Cardinal Seán P. O’Malley together with Marriage Initiative coordinators David and Angela Franks hold a binder with resources to assist parishes to promote marriage at Bishop Peterson Hall in Brighton May 16. Pilot photo/Christine Williams

BRIGHTON -- One of the greatest challenges for the Catholic Church in Massachusetts is to strengthen marriage in the Commonwealth, Cardinal Seán P. O’Malley told priests and pastoral associates at a resource seminar for the marriage initiative launched last June.

The seminar was held at Bishop Peterson Hall on May 14. Similar events will also be held in the three other dioceses of the state.

Young people, especially, need to be educated about what marriage is because by the time a couple is engaged they have already decided whether they want a wedding in a church or “under a palm tree in the Bahamas,” said Cardinal O’Malley.

The cardinal added that the vocation crisis that can be seen in the priesthood and religious life extends to marriage. The crisis in the vocation to marriage has a greater effect on society because most people are called to that vocation, he said.

“We who are teachers of the faith must help people to live lives of discipleship and recapture a sense of vocation,” he added.

Based on this principle, the four bishops of the state, under the direction of the Massachusetts Catholic Conference, launched a campaign to educate on and pray for the vocation of marriage. The initiative began with the distribution of 1 million prayer cards bearing an icon of the Holy Family to parishes throughout the state on June 22, 2007.

The initiative launched a Web site and parish poster campaign in February 2007. The 18-month initiative will end in March of 2009.

At the resource seminar for parish leaders, parish representatives were presented with a binder full of resources and information about ordering materials to assist them in promoting the marriage initiative. They were encouraged to pray the marriage prayer daily in their parishes as well as display icons of the Holy Family and the initiative’s poster.

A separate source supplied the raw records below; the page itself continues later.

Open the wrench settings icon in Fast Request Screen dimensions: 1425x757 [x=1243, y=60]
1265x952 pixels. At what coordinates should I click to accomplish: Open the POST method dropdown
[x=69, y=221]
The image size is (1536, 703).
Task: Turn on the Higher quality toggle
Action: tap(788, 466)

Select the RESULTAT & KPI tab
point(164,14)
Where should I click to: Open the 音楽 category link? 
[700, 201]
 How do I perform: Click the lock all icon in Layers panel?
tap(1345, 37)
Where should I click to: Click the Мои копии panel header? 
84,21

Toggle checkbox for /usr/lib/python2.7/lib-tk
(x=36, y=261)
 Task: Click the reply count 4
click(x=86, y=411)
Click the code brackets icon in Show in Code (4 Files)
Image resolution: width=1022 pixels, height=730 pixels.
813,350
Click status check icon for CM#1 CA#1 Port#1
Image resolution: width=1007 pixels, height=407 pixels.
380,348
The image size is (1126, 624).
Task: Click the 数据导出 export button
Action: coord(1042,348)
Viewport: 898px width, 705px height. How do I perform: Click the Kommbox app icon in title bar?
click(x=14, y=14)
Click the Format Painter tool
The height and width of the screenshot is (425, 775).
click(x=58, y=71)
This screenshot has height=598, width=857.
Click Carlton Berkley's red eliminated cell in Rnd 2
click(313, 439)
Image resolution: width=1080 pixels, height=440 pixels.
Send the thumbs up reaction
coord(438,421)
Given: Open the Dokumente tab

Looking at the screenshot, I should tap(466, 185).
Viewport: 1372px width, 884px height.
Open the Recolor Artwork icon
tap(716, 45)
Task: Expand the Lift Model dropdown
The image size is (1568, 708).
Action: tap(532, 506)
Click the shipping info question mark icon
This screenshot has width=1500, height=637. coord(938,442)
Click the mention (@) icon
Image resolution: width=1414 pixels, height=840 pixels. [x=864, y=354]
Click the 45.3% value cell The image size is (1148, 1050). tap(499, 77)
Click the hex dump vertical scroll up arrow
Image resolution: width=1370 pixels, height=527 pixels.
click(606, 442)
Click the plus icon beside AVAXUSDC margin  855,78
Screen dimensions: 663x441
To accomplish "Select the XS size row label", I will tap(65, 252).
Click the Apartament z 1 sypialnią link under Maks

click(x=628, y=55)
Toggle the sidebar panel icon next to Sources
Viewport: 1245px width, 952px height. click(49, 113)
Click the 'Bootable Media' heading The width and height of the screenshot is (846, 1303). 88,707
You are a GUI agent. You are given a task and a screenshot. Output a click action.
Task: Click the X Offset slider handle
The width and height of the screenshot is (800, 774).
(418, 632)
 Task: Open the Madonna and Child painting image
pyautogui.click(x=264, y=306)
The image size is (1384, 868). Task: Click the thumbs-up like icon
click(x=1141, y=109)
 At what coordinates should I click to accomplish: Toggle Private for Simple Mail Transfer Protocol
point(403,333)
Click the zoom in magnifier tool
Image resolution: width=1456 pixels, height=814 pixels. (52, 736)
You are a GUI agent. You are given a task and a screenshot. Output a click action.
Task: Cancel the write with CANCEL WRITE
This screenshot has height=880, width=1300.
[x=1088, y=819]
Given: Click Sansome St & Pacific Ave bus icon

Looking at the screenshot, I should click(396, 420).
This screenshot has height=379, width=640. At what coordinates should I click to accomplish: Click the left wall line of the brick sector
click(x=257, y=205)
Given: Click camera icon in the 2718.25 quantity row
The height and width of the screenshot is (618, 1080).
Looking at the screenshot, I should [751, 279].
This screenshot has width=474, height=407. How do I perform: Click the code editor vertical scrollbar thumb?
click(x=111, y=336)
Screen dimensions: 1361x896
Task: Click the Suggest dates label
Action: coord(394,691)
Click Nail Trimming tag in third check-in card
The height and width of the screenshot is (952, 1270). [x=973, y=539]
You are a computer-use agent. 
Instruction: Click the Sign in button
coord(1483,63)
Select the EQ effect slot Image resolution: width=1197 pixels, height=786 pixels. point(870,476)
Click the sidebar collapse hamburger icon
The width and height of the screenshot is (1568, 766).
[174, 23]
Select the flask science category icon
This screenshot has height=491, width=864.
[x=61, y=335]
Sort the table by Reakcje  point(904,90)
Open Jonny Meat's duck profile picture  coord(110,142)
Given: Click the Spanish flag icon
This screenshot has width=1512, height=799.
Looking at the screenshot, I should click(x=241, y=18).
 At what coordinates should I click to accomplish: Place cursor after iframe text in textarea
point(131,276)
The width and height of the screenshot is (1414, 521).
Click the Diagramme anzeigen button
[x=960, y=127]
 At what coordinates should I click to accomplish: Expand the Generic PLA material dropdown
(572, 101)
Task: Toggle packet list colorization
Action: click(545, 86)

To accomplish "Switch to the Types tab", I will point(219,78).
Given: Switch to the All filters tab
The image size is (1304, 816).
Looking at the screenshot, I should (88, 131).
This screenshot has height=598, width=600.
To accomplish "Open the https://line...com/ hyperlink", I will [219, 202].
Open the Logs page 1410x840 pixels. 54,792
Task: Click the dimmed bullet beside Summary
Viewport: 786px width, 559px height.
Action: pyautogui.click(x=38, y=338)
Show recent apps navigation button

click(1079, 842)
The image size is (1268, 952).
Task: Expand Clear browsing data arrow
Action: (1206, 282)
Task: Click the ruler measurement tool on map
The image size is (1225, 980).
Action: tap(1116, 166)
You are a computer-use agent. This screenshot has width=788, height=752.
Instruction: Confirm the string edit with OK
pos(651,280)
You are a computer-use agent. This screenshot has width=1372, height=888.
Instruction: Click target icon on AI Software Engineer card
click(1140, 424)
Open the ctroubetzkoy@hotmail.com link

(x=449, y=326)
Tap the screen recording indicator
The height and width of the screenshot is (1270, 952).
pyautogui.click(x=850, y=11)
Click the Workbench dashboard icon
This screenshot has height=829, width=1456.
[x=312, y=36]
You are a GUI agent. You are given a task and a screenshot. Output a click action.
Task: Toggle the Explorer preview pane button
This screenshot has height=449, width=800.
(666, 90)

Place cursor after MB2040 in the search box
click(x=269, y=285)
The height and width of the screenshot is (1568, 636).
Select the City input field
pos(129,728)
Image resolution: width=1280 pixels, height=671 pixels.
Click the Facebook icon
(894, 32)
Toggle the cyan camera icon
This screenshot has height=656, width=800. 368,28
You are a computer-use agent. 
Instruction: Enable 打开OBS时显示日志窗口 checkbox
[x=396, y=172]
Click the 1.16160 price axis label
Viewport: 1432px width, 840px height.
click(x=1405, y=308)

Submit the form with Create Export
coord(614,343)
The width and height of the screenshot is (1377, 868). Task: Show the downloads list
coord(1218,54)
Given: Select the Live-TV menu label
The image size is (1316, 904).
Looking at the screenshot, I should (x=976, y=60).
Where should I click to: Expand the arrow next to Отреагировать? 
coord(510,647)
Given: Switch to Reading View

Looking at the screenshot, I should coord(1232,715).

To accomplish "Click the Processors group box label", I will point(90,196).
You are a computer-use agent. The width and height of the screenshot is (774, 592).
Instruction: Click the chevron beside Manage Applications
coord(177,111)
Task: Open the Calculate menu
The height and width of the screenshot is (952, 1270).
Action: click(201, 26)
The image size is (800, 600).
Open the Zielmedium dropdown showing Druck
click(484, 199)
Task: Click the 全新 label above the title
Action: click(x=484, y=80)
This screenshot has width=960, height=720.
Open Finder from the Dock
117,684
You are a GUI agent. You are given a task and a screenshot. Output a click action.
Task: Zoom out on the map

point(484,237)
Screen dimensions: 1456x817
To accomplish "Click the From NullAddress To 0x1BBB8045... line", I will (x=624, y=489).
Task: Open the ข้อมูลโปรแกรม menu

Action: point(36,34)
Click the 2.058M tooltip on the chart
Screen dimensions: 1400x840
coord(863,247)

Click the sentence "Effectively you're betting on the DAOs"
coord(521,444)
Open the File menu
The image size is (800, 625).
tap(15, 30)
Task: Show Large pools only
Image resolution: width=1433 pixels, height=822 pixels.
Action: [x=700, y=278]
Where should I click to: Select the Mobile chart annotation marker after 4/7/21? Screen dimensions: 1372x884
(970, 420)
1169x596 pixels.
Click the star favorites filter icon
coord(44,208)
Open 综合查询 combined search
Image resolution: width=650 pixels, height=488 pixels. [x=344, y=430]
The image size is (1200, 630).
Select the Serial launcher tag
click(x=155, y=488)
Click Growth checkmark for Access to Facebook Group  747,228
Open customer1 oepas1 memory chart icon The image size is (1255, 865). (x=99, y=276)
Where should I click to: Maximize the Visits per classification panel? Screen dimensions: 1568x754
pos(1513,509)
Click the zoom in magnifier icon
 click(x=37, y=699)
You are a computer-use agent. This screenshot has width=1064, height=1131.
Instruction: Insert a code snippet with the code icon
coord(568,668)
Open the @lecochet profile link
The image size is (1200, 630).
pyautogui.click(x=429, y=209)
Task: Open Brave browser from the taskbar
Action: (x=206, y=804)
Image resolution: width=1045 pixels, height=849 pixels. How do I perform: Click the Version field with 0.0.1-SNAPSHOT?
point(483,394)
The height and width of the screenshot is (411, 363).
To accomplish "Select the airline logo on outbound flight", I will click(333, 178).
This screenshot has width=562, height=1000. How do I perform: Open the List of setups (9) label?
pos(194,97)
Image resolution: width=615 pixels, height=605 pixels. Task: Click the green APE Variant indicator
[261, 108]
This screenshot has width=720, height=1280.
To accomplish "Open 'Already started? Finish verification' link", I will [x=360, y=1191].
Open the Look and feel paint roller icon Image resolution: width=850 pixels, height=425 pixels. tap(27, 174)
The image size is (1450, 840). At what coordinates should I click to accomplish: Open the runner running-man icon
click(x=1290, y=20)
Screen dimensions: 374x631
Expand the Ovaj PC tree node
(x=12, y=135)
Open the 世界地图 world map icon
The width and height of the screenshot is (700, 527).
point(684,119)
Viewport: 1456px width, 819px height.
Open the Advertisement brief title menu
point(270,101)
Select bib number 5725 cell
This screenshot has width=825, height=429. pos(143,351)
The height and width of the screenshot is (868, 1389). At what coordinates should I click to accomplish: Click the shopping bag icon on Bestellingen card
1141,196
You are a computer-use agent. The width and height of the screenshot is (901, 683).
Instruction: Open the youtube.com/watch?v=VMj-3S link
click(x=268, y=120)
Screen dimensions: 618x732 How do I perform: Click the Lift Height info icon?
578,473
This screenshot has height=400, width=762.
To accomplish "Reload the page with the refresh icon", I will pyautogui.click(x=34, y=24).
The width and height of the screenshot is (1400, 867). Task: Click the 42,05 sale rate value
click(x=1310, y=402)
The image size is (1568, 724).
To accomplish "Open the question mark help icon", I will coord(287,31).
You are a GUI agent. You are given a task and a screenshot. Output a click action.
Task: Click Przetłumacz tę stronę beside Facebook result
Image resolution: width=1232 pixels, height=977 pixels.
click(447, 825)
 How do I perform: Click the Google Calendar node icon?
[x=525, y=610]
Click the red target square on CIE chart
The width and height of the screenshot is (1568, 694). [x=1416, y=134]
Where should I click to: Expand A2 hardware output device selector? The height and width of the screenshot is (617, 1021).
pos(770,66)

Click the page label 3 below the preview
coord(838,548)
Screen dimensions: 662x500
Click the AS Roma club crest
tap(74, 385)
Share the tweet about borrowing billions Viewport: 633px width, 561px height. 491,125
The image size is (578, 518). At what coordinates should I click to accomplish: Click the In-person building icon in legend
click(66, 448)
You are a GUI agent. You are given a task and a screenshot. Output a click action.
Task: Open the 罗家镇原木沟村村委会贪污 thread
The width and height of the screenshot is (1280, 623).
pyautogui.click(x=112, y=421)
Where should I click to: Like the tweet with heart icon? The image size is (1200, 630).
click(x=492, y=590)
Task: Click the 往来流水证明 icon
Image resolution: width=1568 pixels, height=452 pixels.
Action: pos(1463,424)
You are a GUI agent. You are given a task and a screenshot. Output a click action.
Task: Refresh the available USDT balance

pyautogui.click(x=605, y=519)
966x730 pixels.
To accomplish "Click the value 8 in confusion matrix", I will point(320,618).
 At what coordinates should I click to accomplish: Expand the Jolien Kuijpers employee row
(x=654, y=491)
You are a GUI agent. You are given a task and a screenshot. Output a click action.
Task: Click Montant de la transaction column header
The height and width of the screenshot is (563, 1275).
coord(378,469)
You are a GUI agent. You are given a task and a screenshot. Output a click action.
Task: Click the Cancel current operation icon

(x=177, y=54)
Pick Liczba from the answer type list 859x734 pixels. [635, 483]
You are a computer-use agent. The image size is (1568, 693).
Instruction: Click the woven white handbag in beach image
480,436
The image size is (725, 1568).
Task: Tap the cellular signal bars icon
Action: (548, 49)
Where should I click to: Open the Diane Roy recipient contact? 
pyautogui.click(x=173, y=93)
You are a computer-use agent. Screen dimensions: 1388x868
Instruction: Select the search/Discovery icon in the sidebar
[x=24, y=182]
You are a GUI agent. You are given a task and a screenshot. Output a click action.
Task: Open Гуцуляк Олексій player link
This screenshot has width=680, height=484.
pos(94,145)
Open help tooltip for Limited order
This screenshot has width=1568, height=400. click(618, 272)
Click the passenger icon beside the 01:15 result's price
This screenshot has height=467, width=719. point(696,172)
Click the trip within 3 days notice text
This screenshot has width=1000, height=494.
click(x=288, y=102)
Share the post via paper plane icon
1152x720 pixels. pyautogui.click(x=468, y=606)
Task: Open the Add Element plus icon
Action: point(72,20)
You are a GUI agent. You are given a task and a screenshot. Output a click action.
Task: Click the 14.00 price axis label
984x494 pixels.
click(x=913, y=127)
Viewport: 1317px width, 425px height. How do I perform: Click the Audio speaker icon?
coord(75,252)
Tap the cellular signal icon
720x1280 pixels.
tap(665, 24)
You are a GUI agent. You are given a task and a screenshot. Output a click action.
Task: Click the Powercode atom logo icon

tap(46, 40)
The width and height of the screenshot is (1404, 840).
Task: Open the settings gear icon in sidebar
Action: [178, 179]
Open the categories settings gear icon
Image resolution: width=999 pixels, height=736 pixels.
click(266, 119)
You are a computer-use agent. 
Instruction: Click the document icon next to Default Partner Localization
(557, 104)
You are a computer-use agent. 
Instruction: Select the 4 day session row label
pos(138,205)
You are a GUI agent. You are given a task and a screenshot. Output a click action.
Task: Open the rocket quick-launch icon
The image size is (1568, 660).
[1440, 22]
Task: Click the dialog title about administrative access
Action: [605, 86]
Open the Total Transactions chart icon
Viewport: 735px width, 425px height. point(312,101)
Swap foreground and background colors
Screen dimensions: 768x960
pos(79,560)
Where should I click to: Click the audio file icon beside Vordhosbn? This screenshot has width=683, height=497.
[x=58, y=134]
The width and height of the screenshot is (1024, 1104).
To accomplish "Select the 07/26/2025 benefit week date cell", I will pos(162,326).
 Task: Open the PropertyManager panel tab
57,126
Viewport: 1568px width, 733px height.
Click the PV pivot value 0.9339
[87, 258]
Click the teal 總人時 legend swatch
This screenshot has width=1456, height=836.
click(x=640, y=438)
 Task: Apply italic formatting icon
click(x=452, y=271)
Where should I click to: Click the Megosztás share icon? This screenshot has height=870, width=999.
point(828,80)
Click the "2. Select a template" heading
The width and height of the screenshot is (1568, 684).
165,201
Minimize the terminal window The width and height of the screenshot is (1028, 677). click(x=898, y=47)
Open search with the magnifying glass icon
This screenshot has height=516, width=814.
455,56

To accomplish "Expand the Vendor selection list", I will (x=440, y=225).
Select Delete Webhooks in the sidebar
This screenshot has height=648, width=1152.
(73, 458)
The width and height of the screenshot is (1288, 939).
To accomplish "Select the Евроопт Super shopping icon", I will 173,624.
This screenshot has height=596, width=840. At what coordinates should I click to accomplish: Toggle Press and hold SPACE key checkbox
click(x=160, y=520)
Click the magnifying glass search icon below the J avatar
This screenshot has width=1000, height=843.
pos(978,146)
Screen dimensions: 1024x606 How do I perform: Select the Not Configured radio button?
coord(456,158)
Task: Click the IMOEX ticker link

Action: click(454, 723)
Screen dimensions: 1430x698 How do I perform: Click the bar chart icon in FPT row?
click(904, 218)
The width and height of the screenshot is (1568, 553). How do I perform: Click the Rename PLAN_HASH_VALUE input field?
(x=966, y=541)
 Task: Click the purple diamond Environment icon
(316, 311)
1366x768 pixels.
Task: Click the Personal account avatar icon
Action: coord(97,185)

The binder also contained homiletic aids, bulletin announcements and multimedia materials including an audio recording called “Contraception, Why Not?” and a video on the vocation to marriage produced by the Knights of Columbus.

David and Angela Franks, coordinators of the marriage initiative, gave seminar attendees a “pastoral snapshot” on the state of marriage in the nation and the Commonwealth.

In the United States, marriages have declined by 11 percent and weddings in the Catholic Church have declined 28 percent from 1986 to 2006. In Massachusetts, the numbers have decreased by 42 percent and 60 percent for marriages in the Church in the same 20 years, they said. The Franks emphasized that the crisis in marriage is not new and did not begin with the Massachusetts Supreme Judicial Court’s Goodridge decision that allowed same-sex marriages in 2003. Over the past few decades, sex has been separated from lifelong and life-giving love, thus allowing the court to declare marriage a “self-defined adult relationship,” they said.

Most marriages today are preceded by cohabitation, which is harmful to marriages and proves that many people do not understand the Church’s teaching on human sexuality. Cohabitating couples “practice not committing,” they said.

David said that people need to be reminded that God made them for lifelong, life-giving relationships with the commitment found only in marriage.

The Franks said that following God’s plan in regard to marriage leads to personal happiness and positively affects society. There is both a sacramental reality and a natural reality of marriage, and the natural reality can be determined by anyone, including non-Christians, because marriage has visible positive effects.

Angela said studies have shown that husbands and wives benefit from increased income, personal happiness and better physical and mental health. A marriage between one man and one woman has also proved to be the optimal situation for children, she said.

“This really impacts everyone, not just people who are married,” she said. “It has an impact on our local Church as well.”

Catholics who are married in the Church form a domestic Church at home. They bring their children, the future of the Church, to the sacraments and those children are more likely to discern religious vocations, she said.

A survey that was featured on the initiative’s Web site, found that most Catholics surveyed believe that marriage is the lifelong union between one man and one woman. The vast majority, 94 percent, of respondents are Catholics who attend Mass weekly, Angela said.In some instances, respondents showed a lack of knowledge about Catholic teaching on marriage. Three-fourths of those surveyed believe that adultery is a cause for divorce, she said.

According to the Church, a marriage is only invalid if some impediment to declaring vows was present at the time of the wedding. Once a valid union has occurred, God has bound the couple together for life.

One priest at the seminar shared that he tells a couple approaching the Church for marriage that the love between a wife and a husband is meant to be reflect the love shared in the Holy Trinity. That love is unconditional and everlasting, he said.

David Franks said adultery cannot be grounds for divorce because married love is meant to reflect God’s love.

“God loves us despite our infidelity,” he added.